- Material supplied
|---|

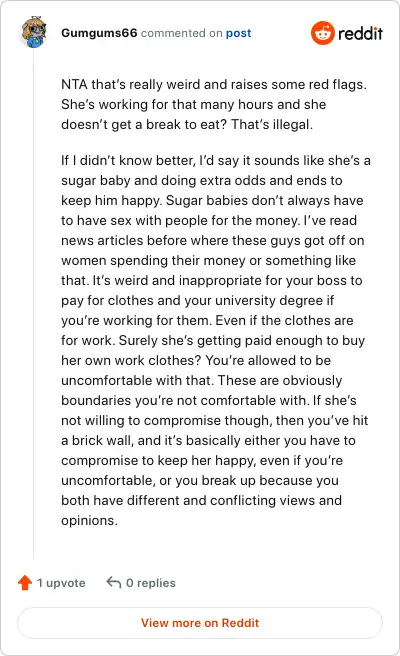400x656 pixels.
Task: Click the "1 upvote" count label
Action: (x=61, y=583)
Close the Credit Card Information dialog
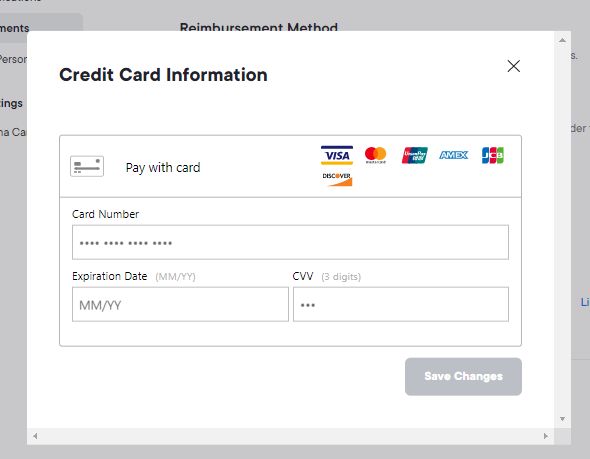The image size is (590, 459). 514,66
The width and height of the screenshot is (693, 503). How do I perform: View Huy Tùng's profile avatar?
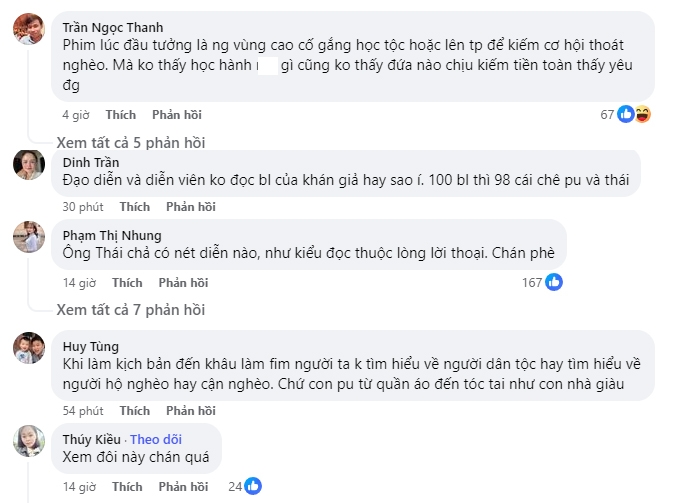pyautogui.click(x=29, y=348)
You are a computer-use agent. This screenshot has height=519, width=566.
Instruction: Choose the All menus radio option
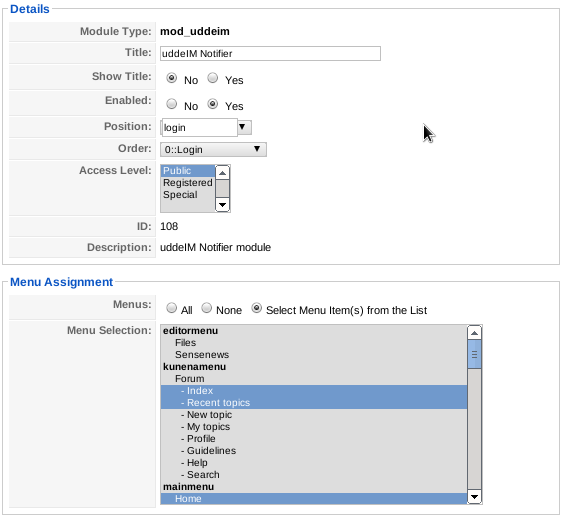(x=171, y=308)
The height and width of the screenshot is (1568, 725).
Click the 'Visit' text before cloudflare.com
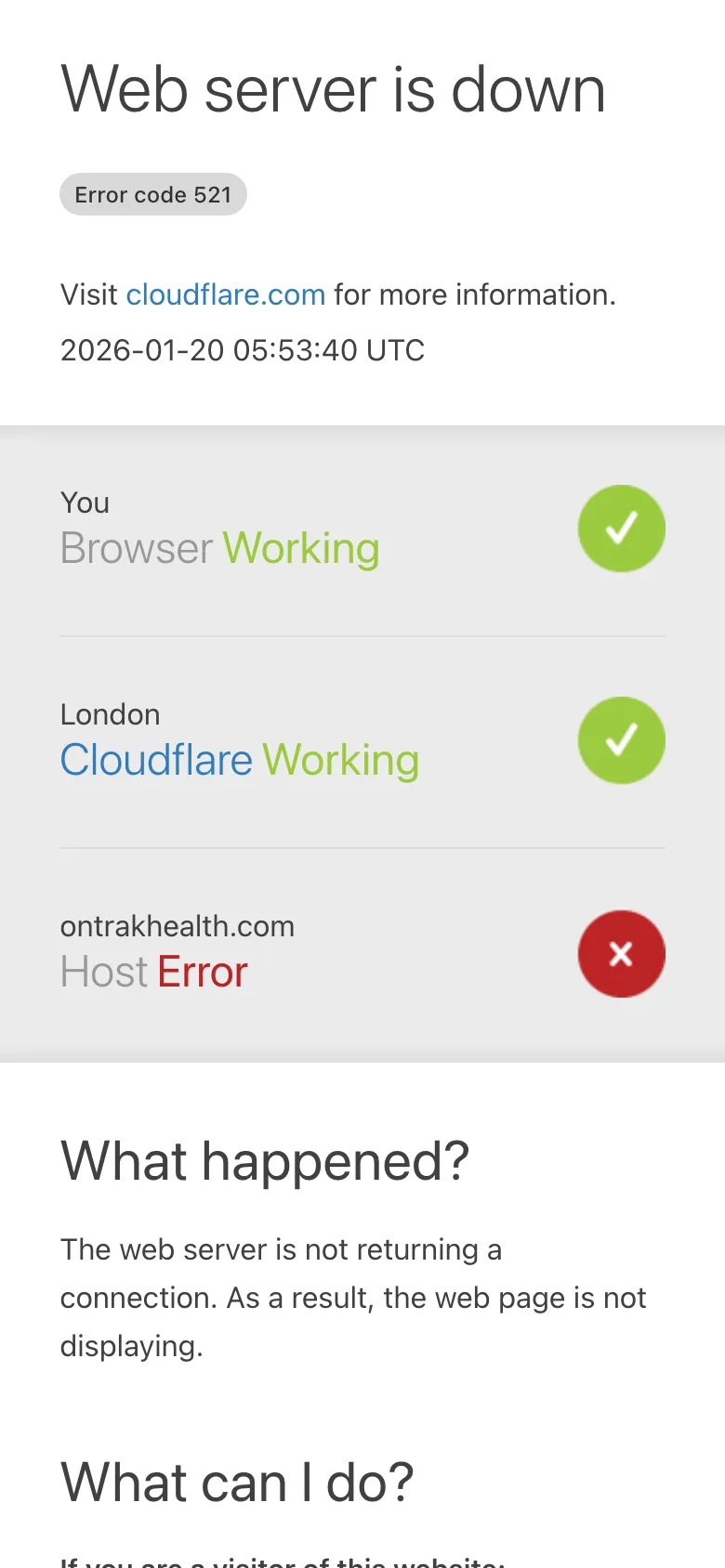(89, 294)
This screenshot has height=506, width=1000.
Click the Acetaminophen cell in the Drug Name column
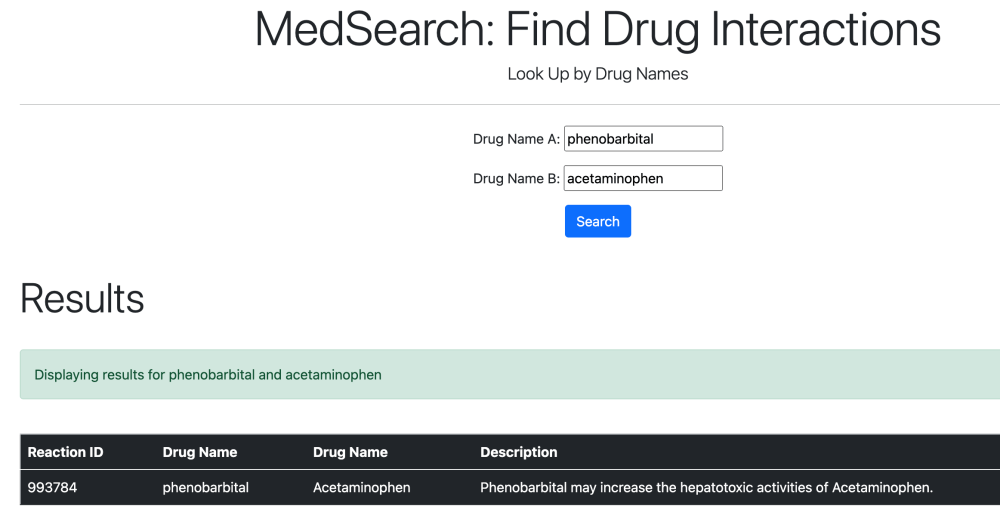point(362,488)
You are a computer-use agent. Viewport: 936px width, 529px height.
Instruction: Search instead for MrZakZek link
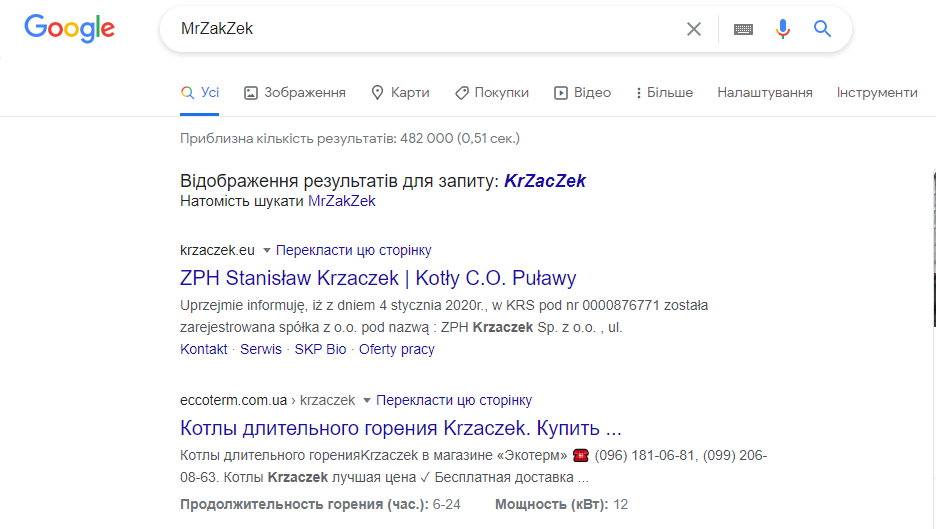(x=341, y=201)
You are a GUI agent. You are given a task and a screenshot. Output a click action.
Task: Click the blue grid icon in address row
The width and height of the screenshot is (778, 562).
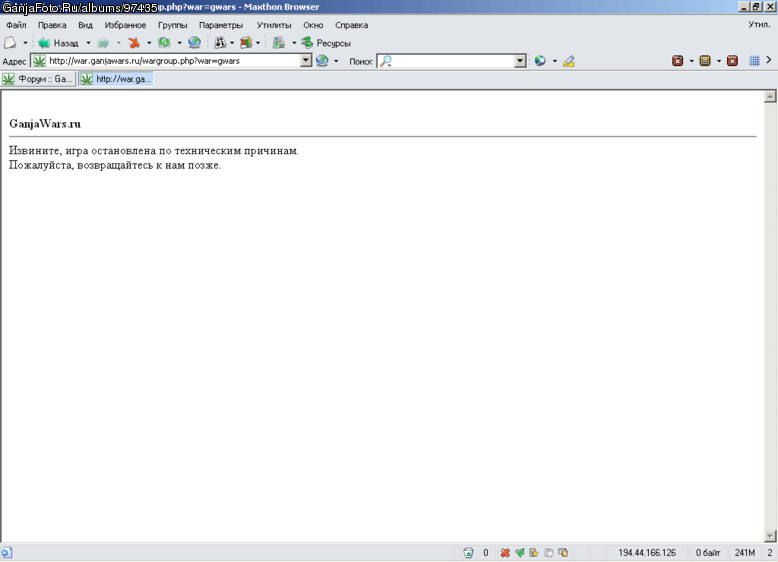[x=754, y=61]
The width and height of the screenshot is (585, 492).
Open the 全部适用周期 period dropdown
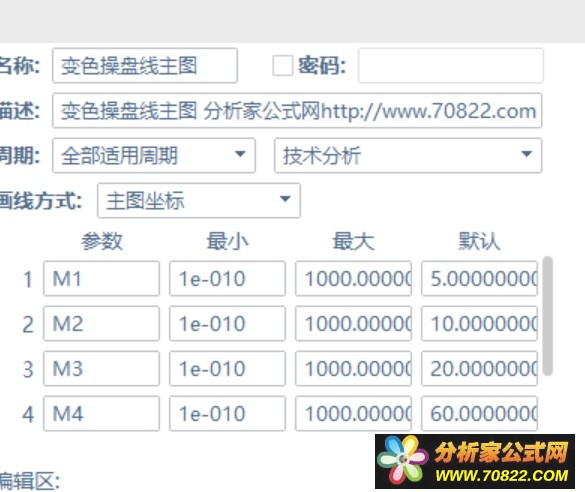154,156
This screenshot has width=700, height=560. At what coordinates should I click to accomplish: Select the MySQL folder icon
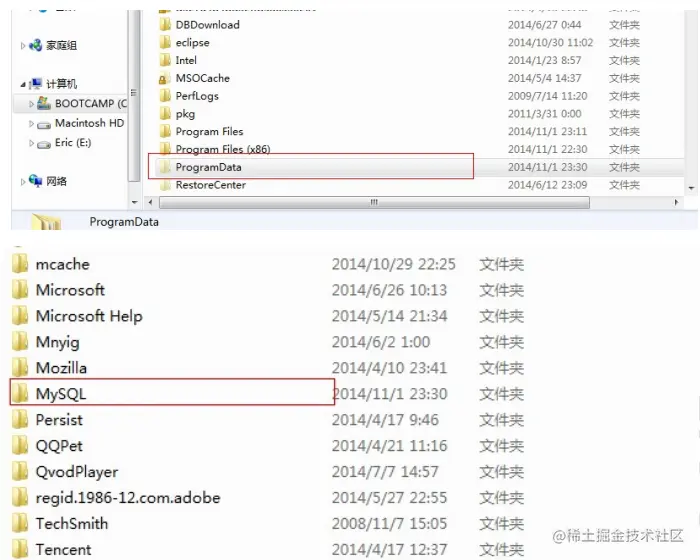pos(20,393)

|---|

- The task
Out of the material above, select every line that holds the string "computer".

- Your solution
You are a computer-use agent. This screenshot has height=519, width=566.
You are a computer-use agent. Viewport: 936px width, 529px height.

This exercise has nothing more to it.